- Born: Sandra Frieberg 10 May 1938 (age 87) Toronto, Ontario, Canada
- Occupation(s): Teacher, canadian philanthropist
- Spouse: Joseph Louis Rotman
- Children: Janis, Kenneth

= Sandra Rotman =

Canadian philanthropist

Sandra Ann Rotman, , is a Canadian philanthropist and community leader.

==Overview==
She and her late husband, Joseph Rotman (O.C., LL.D), frequently directed their philanthropy to support Canadian institutions in the arts, health care and education. Over the course of 20 years, the Rotmans served on many boards and donated more than $90 million to charities.

In 2006, Sandra Rotman was honored with the Order of ontario, and in 2007 was awarded an honorary LL.D. from the University of Toronto.

== Community work ==
Sandra Rotman has served on the boards of several Canadian institutions in the arts, health and education:

- Vice Chair – Rotman CAMH Social Enterprise Development / Rise Asset Development 2011–present
- Vice Chair – Ontario Heritage Foundation	1998–2004
- Board of Trustees – University Health Network	1998–2008
- board of directors, Art Gallery of Ontario	2004–present
- Sotheby's Canada International Advisory Board	2002–present
- Canadian Friends of the Israel Museum – Honorary Chair	1990–present
- Contemporary Curatorial Committee, Art Gallery of Ontario	1985–2000
- board of directors, Toronto International Film Festival	1989–1998
- board of directors, National Ballet of Canada	1987–1993

== Health and life sciences ==
Rotman is a long-standing supporter of health institutions in Canada. The Rotmans supported the Baycrest Centre for Geriatric Care, which researches aging and dementia, in Toronto for close to three decades. In 1989, they established the Rotman Research Institute to study cognitive neuroscience and to translate the most recent research directly to benefit patients. Also at Baycrest, she created the Sandra A. Rotman Program in Neuropsychiatry.

For more than two decades, Sandra Rotman has been a contributor to the University Health Network in downtown Toronto as a board member and a donor.

Established by both University Health Network and the University of Toronto, the Sandra Rotman Centre focuses on global health through translational research on malaria, through ethics, social and cultural research. The centre hosts the Grand Challenges Canada federally funded program. The University of Toronto also hosts the Sandra Rotman Chair in Health Sector Strategy and the Rotman School of Management.

Rotman is an advocate of mental health issues. After being treated for anxiety, she worked with the Rotman School of Management to create Rise Asset Development in 2009. Rise Asset Development provides free business mentoring and the Centre for Addiction and Mental Health for health supports, providing assistance to entrepreneurs living with mental illness and addictions.

== Arts ==
Sandra Rotman is a major benefactor to the National Ballet of Canada, the Art Gallery of Ontario, the Canadian Opera Company, the Israel Museum, the Toronto Symphony and the Toronto International Film Festival. She also founded the Louis Applebaum Visitorship in Film Composition at the University Of Toronto School of Music.
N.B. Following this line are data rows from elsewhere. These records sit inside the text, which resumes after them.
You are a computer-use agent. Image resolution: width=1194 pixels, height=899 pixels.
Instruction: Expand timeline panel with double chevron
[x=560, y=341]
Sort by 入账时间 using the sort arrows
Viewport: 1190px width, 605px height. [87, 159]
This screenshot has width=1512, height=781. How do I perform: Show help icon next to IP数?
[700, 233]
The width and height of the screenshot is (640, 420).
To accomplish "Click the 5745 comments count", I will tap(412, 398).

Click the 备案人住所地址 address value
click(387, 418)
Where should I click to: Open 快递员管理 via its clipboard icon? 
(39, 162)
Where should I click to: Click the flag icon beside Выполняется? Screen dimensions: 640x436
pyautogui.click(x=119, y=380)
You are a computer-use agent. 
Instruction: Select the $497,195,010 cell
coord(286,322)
Sandra and Joseph Rotman helped to found the Elinor and Lou Siminovitch Prize in Theater, an annual award where the winning Laureate receives $75,000 and selects an emerging artist to receive a $25,000 Protégé Prize.

== Education and honours ==
Rotman attended Toronto Teachers College, graduating in 1958. In 1960–61, she studied Fine Arts at Barnard College in New York. She continued her studies at the University of Toronto, receiving her BA in 1975.

In 2006, Rotman was created a member of the Order of Ontario, and in 2007 she was awarded an honorary LL.D. by the University of Toronto.

In advance of the 2010 Vancouver Olympic Games, the Rotmans were selected to be torchbearers for the Vancouver 2010 Olympic Torch Run in Toronto on 17 December 2009.

The Rotmans received the Outstanding Philanthropists Award from The Association of Fundraising Professionals in 2009.

In 2010, the Rotmans received the Beth Sholom Brotherhood Humanitarian Award.

In 2013, she was made a Member of the Order of Canada "for her leadership in support of health care and the arts, notably as a driver of initiatives in global and mental health".

==Personal life==
She married Joseph L. Rotman in 1959; they have two children, Janis and Kenneth. She lives in Toronto, Canada.